▶ ACTIONS TO TAKE:
**a.** In two sentences, summarize the Catharni Stern biography.
**b.** Name every school, university, or polytechnic where the Catharni Stern biography says she was educated or studied.
**c.** According to the Catharni Stern biography, what award did she receive in 1953?

▶ TEXT SHOWN:
-- Begin --

- Born: 22 August 1925 Southsea, Hampshire
- Died: 16 June 2015 (aged 89) St Minver, Cornwall
- Known for: Sculpture

= Catharni Stern =

English sculptor and art teacher (1925–2015)

Catharni Stern (22 August 1925 – 16 June 2015) was an English sculptor and art teacher.

==Early life and education==
Catharni Stern was born on 22 August 1925. Her governess Miss Cox conventionally restricted her when Catharni was young. At the age of six, she got a prolonged illness and was confined to bed for half a year, which became the major restriction of her childhood. But she was not deprived of creative exploration, such as in modelling with clay found on the beach at Bude during the ritual annual fortnight at the seaside or in carving motor cars out of blocks of salt.

Catharni was constantly experiencing changing schools in both the public and private systems because of her family's moving house. She was educated at Chelmsford County High School then studied at the Mid-Essex School of Art, Chelmsford. Then, Catharni took a job on a farm working with sheep. She was eager for fame, excitement and exploration and then she applied to and was accepted by Liverpool University to study for a degree at the School of Veterinary Science. Her agricultural career was put to an end after two years because of a hernia, but she went on to work on a milk round. Then she was enrolled at Chelmsford Art School to do a course in Commercial Art. After one year, she moved to the Regent Street Polytechnic to study Fine Art. She then spent the next two years studying sculpture at Chelmsford. She successfully completed her N.D.D. course with sculpture as her specialist subject and was then accepted by the Royal Academy School where she studied for a further two years. In 1953, she received the Feodora Gliechen Award for Sculpture

==Works==
Stern worked at Poole Potteries during the 1950s.

-- End --

▶ DATA:
-- Begin --

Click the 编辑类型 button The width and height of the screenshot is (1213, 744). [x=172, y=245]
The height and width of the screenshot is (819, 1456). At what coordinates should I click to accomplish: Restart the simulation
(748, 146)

-- End --

▶ TASK RESULTS:
**a.** Catharni Stern (1925–2015) was an English sculptor and art teacher who studied at the School of Veterinary Science at Liverpool University until a hernia ended her agricultural career, and then went on to study art and sculpture, finishing at the Royal Academy School. She received the Feodora Gliechen Award for Sculpture in 1953 and worked at Poole Potteries during the 1950s.

**b.**
- Chelmsford County High School
- Mid-Essex School of Art, Chelmsford
- Liverpool University (School of Veterinary Science)
- Chelmsford Art School
- Regent Street Polytechnic
- Royal Academy School

**c.** The Feodora Gliechen Award for Sculpture.